14 Uhr 21. Das Protestcamp befand sich direkt vor der Landespolizeidirektion Graz-Paulustor. Dort saßen an die 30 Personen, die über die Lage der Asylverfahren protestierten. Syrer, Irakis, Afghanen u.a. Sie erzählten in gutem Englisch über die Lage in ihren Ländern, über das mörderische Treiben der IS und der Taliban. Dass sämtliche Bombardements die Zivilbevölkerung treffen würden. Über die Angst, dass ihren Frauen und Kindern etwas zustoßen könnte, über die tödlichen Risiken, die überall lauerten. Die unnötigen Bombardements der Russen und Amerikaner. Und über die Ungleichbehandung von Asylverfahren und Entscheidungen hier in Österreich. Manche Verfahren in Wien wurden innerhalb weniger Wochen entschieden. Hier wartete man schon nahezu ein Jahr oder auch länger? Über diese Ungleichbehandlung wolle man hier informieren. Ebenso wolle man unverzüglich arbeiten und sich der Gesellschaft in Österreich als nützlich erweisen.
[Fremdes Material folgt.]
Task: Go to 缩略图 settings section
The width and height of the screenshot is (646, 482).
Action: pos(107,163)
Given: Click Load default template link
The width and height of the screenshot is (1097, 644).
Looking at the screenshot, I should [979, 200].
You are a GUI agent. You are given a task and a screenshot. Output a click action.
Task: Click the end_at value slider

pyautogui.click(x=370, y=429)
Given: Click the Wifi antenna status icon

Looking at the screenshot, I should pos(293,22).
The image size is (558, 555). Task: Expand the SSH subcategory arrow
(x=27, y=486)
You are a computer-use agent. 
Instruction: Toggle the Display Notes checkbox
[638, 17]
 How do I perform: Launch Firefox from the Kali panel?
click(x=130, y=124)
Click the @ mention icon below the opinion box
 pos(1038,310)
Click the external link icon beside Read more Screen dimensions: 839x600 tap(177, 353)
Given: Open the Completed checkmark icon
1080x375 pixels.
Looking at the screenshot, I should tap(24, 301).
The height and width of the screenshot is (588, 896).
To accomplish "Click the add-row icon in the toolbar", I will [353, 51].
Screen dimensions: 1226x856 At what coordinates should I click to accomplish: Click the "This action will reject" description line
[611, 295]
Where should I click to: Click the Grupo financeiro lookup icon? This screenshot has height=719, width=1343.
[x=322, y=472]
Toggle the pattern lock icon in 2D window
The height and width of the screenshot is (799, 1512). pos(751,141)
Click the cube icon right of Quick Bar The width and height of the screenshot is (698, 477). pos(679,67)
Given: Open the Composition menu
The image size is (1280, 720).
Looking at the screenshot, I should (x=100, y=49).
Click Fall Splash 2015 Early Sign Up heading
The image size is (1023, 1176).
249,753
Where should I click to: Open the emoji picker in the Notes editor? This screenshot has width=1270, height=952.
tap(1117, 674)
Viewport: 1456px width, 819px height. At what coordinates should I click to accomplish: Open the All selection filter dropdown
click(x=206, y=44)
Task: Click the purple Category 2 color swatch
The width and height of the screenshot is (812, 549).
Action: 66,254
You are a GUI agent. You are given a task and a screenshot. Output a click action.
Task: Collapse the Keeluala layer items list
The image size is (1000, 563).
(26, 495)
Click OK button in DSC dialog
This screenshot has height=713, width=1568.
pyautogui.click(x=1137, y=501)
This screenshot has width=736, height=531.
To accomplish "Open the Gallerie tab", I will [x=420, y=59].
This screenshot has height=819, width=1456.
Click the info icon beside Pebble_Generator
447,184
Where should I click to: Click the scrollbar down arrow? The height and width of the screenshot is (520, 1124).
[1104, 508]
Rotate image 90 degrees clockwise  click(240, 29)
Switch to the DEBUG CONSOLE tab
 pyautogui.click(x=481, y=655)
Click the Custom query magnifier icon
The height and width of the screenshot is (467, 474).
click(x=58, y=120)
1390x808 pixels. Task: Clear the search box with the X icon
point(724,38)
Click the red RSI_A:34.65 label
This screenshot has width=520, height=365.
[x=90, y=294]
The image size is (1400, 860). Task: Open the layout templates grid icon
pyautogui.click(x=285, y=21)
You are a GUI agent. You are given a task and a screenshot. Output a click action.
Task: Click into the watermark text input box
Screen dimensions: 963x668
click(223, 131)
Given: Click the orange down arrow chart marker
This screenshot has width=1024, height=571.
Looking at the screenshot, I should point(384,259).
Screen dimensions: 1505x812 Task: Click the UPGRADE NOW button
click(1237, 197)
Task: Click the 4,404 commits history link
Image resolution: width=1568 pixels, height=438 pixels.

Viele hier sprachen ein bemühtes Deutsch auf A2-Niveau. Sie fragten, welche Rechtsfolgen ein Hungerstreik mit sich bringen würde. Die Stimmung wirkte aufgeheizt, zumal keine Lösung um die Beschleunigung der Verfahren in Sicht war. Das Warten und die Unwissenheit um die Situation zermürben die Menschen. Die Zeit des Wartens macht sie apathisch und willenlos. Sie schätzen Österreich und seine Sicherheit, gleichzeitig wollen sie hier ein normales menschlich gleichwertiges Leben mit ihren Familien führen dürfen. Vielen der Männer hier geht es um den Nachzug ihrer Frauen und Kinder. Auch an diesem Tag wurden sie weiter vertröstet – auf ein Morgen, das keiner kennt. Inzwischen wurde im Innenministerium ein Asyl auf Zeit verhandelt und das Nachzugsrecht für subsidiär Schutzberechtigte auf drei Jahre ausgedehnt. Die Blätter färbten sich am Platz der Versöhnung ein ... eines fiel golden-schwarz umrandet zu Boden. 

14 Uhr 30. Spielfeld. Überall war Armee und Polizei zu sehen. Sie hatten die Straße zur Grenze abgeriegelt. Ein Mann mit Sonnenbrille fotografierte die vorüberfahrenden Taxifahrer. Es gab für Neugierige kein Weiterkommen. Auf den Landstraßen um Spielfeld hatten wir vereinzelte Flüchtlinge gesehen, Verbände von fünf bis zehn Personen, die sich zu Fuß aufgemacht hatten. Hier am Parkplatz vor dem Café standen auffallend viele ungarische PKWs und Taxis. Die Männer warteten. Eine Fahrt nach Salzburg würde 800 Euro kosten, eine Fahrt nach Wien 500 Euro. Pauschal versteht sich, weil der Tarif, wie ich später nachrechnete, bedeutend billiger war. Ein Taxi-Bus aus Zell am See fuhr ein. Da lief also ein betrügerisches Geschäft mit den Flüchtlingen ab. Eine NGO-Mitarbeiterin klärte mich über Mafioten auf, darüber, dass Schlepper die Menschen einfach für ein paar Hundert Euro am nächstbesten Bahnhof aussetzten. Immer würden Menschen auf der Flucht verloren gehen. Auf den Bustransporten getrennt, auf den Bahnhöfen, auf den Märschen, in den Transitlagern und eben in einem fremden Wagen. Im Internet kursieren Listen mit Fotos von Vermissten. Die Gruppe von Afghanen, die auf dem Weg nach Leibnitz zu Fuß unterwegs waren, scherte die Schlepper oder Taxifahrer wenig. Sie wollten nur rasch zum nächsten intakten Bahnhof. Erstmals erfuhren wir, dass die Bahnstrecke Spielfeld – Leibnitz gesperrt war. Wegen der Flüchtlinge. Der junge Afghane lächelte, als ihm mein Freund Geld geben wollte. Nicht aus Stolz, vielmehr aus Haltung. „Er habe genug für seine Reise”, sagte er in klarem Englisch. Eine Städtereise nach Istanbul hin und retour kostet zurzeit 149 Euro. Ich konnte nur erahnen, was die Menschen ausgegeben haben, um hierher zu kommen. Bei aller Sicherheit, nach der die Flüchtlinge streben, wird gerade von technischen Barrieren und Zäunen gesprochen. Gleichzeitig tauchen am Bahnhof in Graz Plakate mit Krankheitswarnungen aus arabischen und afrikanischen Ländern auf.